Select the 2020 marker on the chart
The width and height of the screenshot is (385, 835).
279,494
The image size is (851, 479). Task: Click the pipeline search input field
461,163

Given problem:
Please format every line of the records above as a JSON list of strings, one string per line, leaving out blank lines.

Answer to this task:
[
  "Select the 2020 marker on the chart",
  "The width and height of the screenshot is (385, 835).",
  "279,494",
  "The image size is (851, 479). Task: Click the pipeline search input field",
  "461,163"
]